** Opening Given data block **

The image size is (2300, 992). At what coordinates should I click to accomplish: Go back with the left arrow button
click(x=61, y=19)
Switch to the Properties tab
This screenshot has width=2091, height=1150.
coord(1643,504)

** Closing Given data block **

▸ **What you need to do**:
Set down the records above once more, exactly as they stand.

▸ **Task solution**:
The image size is (2300, 992). At what coordinates should I click to accomplish: Go back with the left arrow button
click(x=61, y=19)
Switch to the Properties tab
This screenshot has width=2091, height=1150.
coord(1643,504)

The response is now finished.